S: While large investments are being poured in progressing the research on Artificial General Intelligence, the same article reports that only about 100 people are currently employed to research on “alignment” of AI engines to human values — for the most, companies are focusing on “cosmetics”, which is a way to say that AI may emulate humans, but that is how far we are and where the research seems headed — even more alarming, in my view.
C: Hence the desperate need for regulation and the rebalancing of who decides what accurate data or truth is, and then who programmes AI with it. Something occurred to me though… We know (or some prefer not to recognise) the environmental and social costs of AI — take mining, for instance. We know that disinformation is a not just a problem but, for some in positions of power, a commodity, literally a finger into the minds of each and every human user ergo voter. And we know that AI has certain useful applications, like in medicine; but can we dismiss the possibility that AI art generators could be used to gain people’s trust in AI to pave the way for more encroaching developments to come?
S: Sadly, neither individuals nor corporates seem prepared to negotiate their needs and goals on account of their environmental costs — I myself struggle to stay true to my shopping choices, dietary or other. I resisted having a smart phone until it was given to me as a working benefit, and now I cannot function without one — it is my clock, my ticket office, my entertainment centre, my newspaper, my office assistant. One person’s phone — replaced every how many years? — is someone else’s rights violated in a mining village. How can I hope that some company would care if I do not? Aren’t we the atoms of those companies? The dichotomy us/them applied to citizens/governments and citizens/corporates becomes greyer and greyer the closer you get to privilege. In other words, I, privileged citizen, am much less a detached entity from governments and corporates than the invisible exploited worker.

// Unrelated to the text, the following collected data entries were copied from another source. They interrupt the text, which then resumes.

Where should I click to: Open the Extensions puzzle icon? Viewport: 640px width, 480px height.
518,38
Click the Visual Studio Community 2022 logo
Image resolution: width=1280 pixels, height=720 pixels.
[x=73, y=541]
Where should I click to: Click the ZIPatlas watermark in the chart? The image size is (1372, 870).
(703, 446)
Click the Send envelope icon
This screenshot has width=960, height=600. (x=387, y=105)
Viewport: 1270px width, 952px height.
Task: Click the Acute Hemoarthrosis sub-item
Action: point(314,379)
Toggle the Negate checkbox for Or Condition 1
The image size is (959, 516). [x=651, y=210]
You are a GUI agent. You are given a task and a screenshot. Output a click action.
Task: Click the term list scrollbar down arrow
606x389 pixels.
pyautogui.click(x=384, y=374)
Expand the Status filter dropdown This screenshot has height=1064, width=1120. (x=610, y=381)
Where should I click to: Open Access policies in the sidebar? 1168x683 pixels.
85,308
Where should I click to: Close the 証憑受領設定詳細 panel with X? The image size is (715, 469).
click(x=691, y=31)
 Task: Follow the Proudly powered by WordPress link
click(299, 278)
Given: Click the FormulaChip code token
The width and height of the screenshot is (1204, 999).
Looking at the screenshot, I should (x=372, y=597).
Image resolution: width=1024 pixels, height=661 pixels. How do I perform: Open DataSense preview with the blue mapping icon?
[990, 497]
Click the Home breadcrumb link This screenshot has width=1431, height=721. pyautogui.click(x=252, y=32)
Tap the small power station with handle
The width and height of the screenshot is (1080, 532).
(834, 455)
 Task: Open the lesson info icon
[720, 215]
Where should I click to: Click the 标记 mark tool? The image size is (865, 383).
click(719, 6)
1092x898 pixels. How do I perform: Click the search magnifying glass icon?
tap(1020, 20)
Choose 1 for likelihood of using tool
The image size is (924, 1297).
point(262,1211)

So, my saying that they do something wrong or should be doing something different is a way of abdicating my responsibility — unless of course I do more than signing petitions landed in my mailbox daily. I suppose talking about it, itching others to think about it, is something. But I feel that I fail my values a hundred times a day.
C: Well, you raise an interesting point which flows perfectly from my concern — addicted as I am to my mobile phone as well, I think it has become less of an addiction and more of a necessity in terms of its functions and also the information I gain from it, not to mention the access to internet and social media (now essential passports for small businesses and artists). So self-regulation is important, but it is also a portal, a gateway for those who run it to impart information or ideas. Reading about how AI could be used to control human behaviour, I have to wonder who ultimately benefits from it. Tempting people with pretty things to engender trust and familiarity as a pathway for something else is not new: Donald Trump was on ‘The Apprentice’ for ages before becoming President; Boris Johnson was often on TV shows before becoming Prime Minister; could we just be getting a generation to trust creative use of AI before its ultimate purpose and influencing role in our daily lives is revealed?
S: While I do not credit the two above-mentioned individuals with long-term strategic planning, I see truth what you say — making people familiar with generative AI companions, so that we will welcome more complex applications as simple next-of-kin. Security and arm industries are one example of the massive economic benefits behind more worrying applications.
C: …
S: We drifted off from today’s question, though. What are the ethical use of AI in relation to its attempt to reach infinity? Everything that advances humanity knowledge is to me an ethical use. I am much more comfortable with the idea of a system used to simulate humans for their medical treatment, or to explore the unknowns of how we function, than to emulate us for the sole purpose to do, unassisted, what we do, or (in the infinity/God paradigm) to reach where humans cannot.
C: I do love your consideration of “simulate” versus “emulate” — where to draw the line between human advancement and advancement on humans?